Data extract:
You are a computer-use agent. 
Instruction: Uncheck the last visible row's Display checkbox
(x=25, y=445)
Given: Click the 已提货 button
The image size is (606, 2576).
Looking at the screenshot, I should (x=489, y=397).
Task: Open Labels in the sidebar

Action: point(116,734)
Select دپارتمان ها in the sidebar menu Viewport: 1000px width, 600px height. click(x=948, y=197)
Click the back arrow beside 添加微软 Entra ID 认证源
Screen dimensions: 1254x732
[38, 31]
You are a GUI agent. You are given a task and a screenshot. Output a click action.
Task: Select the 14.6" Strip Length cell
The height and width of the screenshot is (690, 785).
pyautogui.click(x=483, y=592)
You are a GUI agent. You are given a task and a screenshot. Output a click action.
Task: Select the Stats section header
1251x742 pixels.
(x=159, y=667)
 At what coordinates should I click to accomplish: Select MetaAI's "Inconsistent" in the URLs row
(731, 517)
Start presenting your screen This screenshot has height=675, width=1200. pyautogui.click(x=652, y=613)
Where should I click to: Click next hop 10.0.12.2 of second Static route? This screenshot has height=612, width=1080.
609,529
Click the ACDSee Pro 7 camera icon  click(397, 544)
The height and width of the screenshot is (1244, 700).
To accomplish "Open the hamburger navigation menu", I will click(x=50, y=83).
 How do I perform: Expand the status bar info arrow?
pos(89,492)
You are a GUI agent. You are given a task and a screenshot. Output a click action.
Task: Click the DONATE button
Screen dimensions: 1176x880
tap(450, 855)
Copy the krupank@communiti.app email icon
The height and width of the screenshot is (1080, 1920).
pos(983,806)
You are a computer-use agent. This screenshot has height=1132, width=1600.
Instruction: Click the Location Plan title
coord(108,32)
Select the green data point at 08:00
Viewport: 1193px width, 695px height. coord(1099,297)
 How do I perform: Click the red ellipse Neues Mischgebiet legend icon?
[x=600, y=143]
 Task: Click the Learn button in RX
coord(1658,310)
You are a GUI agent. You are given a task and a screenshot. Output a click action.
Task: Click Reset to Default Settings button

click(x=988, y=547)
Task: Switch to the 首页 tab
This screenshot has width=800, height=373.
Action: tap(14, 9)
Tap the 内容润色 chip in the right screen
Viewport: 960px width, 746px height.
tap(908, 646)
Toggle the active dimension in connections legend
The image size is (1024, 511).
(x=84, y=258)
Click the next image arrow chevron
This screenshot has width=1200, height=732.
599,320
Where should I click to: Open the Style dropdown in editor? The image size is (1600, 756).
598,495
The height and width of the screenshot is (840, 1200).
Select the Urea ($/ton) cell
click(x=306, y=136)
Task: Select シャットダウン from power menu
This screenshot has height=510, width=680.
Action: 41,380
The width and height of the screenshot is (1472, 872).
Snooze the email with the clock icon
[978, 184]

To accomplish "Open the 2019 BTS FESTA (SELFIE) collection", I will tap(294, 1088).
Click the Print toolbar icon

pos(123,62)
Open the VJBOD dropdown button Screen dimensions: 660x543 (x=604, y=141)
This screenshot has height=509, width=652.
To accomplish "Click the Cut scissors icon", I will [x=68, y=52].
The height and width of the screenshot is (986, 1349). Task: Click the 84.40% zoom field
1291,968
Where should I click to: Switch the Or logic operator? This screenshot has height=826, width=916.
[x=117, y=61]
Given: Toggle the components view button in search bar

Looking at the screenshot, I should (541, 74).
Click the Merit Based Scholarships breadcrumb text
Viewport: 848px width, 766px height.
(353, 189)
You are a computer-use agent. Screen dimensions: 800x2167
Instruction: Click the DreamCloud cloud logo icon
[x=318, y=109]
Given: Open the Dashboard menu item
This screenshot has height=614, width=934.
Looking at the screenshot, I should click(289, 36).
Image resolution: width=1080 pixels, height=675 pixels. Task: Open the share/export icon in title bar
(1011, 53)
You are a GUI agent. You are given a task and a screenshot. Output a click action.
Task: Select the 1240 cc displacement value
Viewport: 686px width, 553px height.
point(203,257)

Directions:
Where does the word "computer" appear in the records above? Return every line that holds it.

Result for this exercise:
You are a computer-use agent. 
You are a computer-use agent. This screenshot has height=1132, width=1600.
You are a computer-use agent. Screen dimensions: 800x2167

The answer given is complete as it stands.